**TO BE DONE:**
[1] Answer these questions from the pyPMatch description:
(a) Which language's pattern matching is pyPMatch mostly based on?
(b) What is the minimum Python version pyPMatch requires?
(c) What was pyPMatch initially developed for?
[2] Reproduce word for word the passage of the pyPMatch description starting with "This document gives" and going on through "with anything else.".

**PAGE TEXT:**
%%

Skip to main content

Pattern Matching in Python

Project description

pyPMatch

This is work in progress! Expect some rough spots, and some features to still be missing.

pyPMatch provides Pattern Matching in Python. It is mostly based on pattern matching as found in Scala. Its main objective is to deconstruct objects, and thereby check if any given object fulfills the criteria to be deconstructed in a particular way.

This document gives a rough, unpolished overview of pyPMatch, and its abilities. Better documentation can be found in the doc-folder, in particular the introduction. There is also a FAQ further below.

pyPMatch requires at least Python 3.4.

Example

pyPMatch was initially developed for analysis of Python code via its Abstract Syntax Tree (AST). The example below shows how pyPMatch's pattern matching can be used to implement a very simple code optimiser. However, there is nothing special about the ast-module from pyPMatch's point of view, and you can equally use it in combination with anything else.

import ast
from ast import Add, BinOp, Num

def simplify(node):
    match node:
        case BinOp(Num(x), Add(), Num(y)):
            return Num(x + y)

%%

**RECORDS PROVIDED:**
%%

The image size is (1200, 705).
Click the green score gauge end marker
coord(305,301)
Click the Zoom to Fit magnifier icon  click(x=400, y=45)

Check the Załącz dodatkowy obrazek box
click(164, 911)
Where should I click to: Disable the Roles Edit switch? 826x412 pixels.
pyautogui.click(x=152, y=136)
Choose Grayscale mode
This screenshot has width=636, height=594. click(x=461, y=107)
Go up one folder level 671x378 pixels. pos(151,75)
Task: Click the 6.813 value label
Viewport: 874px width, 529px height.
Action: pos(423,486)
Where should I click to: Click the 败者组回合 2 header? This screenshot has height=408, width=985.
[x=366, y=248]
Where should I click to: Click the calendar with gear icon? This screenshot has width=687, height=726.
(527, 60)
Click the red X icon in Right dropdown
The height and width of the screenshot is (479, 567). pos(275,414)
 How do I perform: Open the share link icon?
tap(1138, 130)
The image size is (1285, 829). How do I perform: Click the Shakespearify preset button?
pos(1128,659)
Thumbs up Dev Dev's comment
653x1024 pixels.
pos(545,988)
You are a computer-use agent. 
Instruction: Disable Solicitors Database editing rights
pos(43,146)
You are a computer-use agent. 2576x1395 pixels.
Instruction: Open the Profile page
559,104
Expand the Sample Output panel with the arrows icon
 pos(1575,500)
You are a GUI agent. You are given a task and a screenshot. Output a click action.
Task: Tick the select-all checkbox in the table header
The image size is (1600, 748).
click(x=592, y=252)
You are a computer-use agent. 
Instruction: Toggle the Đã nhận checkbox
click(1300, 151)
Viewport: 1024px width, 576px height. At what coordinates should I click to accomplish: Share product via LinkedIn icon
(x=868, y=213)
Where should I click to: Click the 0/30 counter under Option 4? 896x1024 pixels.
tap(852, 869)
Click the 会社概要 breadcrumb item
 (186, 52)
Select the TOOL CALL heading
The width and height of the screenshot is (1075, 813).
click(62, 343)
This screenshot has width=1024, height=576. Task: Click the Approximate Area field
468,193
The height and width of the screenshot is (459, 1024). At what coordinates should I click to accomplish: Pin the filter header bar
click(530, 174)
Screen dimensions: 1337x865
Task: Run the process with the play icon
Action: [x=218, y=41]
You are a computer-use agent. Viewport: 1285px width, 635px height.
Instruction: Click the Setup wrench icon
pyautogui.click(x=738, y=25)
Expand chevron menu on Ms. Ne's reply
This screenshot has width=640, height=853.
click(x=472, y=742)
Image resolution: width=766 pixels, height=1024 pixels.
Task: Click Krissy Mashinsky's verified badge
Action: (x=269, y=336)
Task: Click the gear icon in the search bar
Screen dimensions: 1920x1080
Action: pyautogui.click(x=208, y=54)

%%

**SOLUTIONS TO THE PROBLEMS:**
[1]
(a) Scala
(b) Python 3.4
(c) Analysis of Python code via its Abstract Syntax Tree (AST)

[2]
This document gives a rough, unpolished overview of pyPMatch, and its abilities. Better documentation can be found in the doc-folder, in particular the introduction. There is also a FAQ further below.

pyPMatch requires at least Python 3.4.

Example

pyPMatch was initially developed for analysis of Python code via its Abstract Syntax Tree (AST). The example below shows how pyPMatch's pattern matching can be used to implement a very simple code optimiser. However, there is nothing special about the ast-module from pyPMatch's point of view, and you can equally use it in combination with anything else.